Please copy out every line of the data below, character for character.
************
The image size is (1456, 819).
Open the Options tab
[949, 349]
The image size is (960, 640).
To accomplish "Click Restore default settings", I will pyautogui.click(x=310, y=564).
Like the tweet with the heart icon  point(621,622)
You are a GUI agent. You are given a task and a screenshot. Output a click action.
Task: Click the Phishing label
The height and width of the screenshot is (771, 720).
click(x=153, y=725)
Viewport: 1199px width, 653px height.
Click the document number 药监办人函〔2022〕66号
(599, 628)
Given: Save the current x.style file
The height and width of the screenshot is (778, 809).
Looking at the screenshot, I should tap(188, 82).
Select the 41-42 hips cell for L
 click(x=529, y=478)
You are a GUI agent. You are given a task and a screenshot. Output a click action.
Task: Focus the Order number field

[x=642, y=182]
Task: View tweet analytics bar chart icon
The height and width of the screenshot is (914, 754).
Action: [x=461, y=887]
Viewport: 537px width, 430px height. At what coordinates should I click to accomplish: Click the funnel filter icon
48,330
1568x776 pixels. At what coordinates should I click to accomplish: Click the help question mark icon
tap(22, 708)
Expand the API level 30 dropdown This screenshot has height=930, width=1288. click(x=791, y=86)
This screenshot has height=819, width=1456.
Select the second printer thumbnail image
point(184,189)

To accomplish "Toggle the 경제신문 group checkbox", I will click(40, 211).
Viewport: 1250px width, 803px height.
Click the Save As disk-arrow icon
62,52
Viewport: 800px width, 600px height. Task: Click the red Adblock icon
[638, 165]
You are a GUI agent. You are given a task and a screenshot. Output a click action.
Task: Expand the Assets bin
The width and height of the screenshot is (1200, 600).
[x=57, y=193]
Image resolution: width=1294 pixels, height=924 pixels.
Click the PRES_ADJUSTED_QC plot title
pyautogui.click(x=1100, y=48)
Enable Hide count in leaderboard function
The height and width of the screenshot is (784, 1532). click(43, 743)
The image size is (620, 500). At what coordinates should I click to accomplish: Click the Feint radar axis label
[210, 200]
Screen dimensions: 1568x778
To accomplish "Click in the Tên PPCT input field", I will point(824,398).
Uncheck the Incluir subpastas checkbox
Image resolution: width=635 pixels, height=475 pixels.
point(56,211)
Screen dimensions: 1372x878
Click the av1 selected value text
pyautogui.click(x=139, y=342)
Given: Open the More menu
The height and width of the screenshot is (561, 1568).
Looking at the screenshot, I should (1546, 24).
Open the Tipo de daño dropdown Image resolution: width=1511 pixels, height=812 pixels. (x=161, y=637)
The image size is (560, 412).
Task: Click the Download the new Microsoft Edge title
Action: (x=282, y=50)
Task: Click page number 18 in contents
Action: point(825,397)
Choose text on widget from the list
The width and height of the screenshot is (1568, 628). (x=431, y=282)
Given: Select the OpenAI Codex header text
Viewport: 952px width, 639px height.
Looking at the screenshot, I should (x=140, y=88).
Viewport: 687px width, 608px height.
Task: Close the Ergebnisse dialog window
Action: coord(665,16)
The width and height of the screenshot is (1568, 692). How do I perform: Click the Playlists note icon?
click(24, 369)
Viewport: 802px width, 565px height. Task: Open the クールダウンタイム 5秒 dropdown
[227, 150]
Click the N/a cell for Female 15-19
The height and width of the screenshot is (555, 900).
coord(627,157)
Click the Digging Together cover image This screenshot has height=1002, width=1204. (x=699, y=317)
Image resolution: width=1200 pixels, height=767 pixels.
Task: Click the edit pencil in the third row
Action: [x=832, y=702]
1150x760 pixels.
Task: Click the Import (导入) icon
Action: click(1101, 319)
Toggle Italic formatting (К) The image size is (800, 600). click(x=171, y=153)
************
- _Worked solution_
The image size is (1456, 819).
Open the Options tab
[949, 349]
The image size is (960, 640).
To accomplish "Click Restore default settings", I will pyautogui.click(x=310, y=564).
Like the tweet with the heart icon  point(621,622)
You are a GUI agent. You are given a task and a screenshot. Output a click action.
Task: Click the Phishing label
The height and width of the screenshot is (771, 720).
click(x=153, y=725)
Viewport: 1199px width, 653px height.
Click the document number 药监办人函〔2022〕66号
(599, 628)
Given: Save the current x.style file
The height and width of the screenshot is (778, 809).
Looking at the screenshot, I should tap(188, 82).
Select the 41-42 hips cell for L
 click(x=529, y=478)
You are a GUI agent. You are given a task and a screenshot. Output a click action.
Task: Focus the Order number field

[x=642, y=182]
Task: View tweet analytics bar chart icon
The height and width of the screenshot is (914, 754).
Action: [x=461, y=887]
Viewport: 537px width, 430px height. At what coordinates should I click to accomplish: Click the funnel filter icon
48,330
1568x776 pixels. At what coordinates should I click to accomplish: Click the help question mark icon
tap(22, 708)
Expand the API level 30 dropdown This screenshot has height=930, width=1288. click(x=791, y=86)
This screenshot has height=819, width=1456.
Select the second printer thumbnail image
point(184,189)

To accomplish "Toggle the 경제신문 group checkbox", I will click(40, 211).
Viewport: 1250px width, 803px height.
Click the Save As disk-arrow icon
62,52
Viewport: 800px width, 600px height. Task: Click the red Adblock icon
[638, 165]
You are a GUI agent. You are given a task and a screenshot. Output a click action.
Task: Expand the Assets bin
The width and height of the screenshot is (1200, 600).
[x=57, y=193]
Image resolution: width=1294 pixels, height=924 pixels.
Click the PRES_ADJUSTED_QC plot title
pyautogui.click(x=1100, y=48)
Enable Hide count in leaderboard function
The height and width of the screenshot is (784, 1532). click(43, 743)
The image size is (620, 500). At what coordinates should I click to accomplish: Click the Feint radar axis label
[210, 200]
Screen dimensions: 1568x778
To accomplish "Click in the Tên PPCT input field", I will point(824,398).
Uncheck the Incluir subpastas checkbox
Image resolution: width=635 pixels, height=475 pixels.
point(56,211)
Screen dimensions: 1372x878
Click the av1 selected value text
pyautogui.click(x=139, y=342)
Given: Open the More menu
The height and width of the screenshot is (561, 1568).
Looking at the screenshot, I should (1546, 24).
Open the Tipo de daño dropdown Image resolution: width=1511 pixels, height=812 pixels. (x=161, y=637)
The image size is (560, 412).
Task: Click the Download the new Microsoft Edge title
Action: (x=282, y=50)
Task: Click page number 18 in contents
Action: point(825,397)
Choose text on widget from the list
The width and height of the screenshot is (1568, 628). (x=431, y=282)
Given: Select the OpenAI Codex header text
Viewport: 952px width, 639px height.
Looking at the screenshot, I should (x=140, y=88).
Viewport: 687px width, 608px height.
Task: Close the Ergebnisse dialog window
Action: coord(665,16)
The width and height of the screenshot is (1568, 692). How do I perform: Click the Playlists note icon?
click(24, 369)
Viewport: 802px width, 565px height. Task: Open the クールダウンタイム 5秒 dropdown
[227, 150]
Click the N/a cell for Female 15-19
The height and width of the screenshot is (555, 900).
coord(627,157)
Click the Digging Together cover image This screenshot has height=1002, width=1204. (x=699, y=317)
Image resolution: width=1200 pixels, height=767 pixels.
Task: Click the edit pencil in the third row
Action: [x=832, y=702]
1150x760 pixels.
Task: Click the Import (导入) icon
Action: click(1101, 319)
Toggle Italic formatting (К) The image size is (800, 600). click(x=171, y=153)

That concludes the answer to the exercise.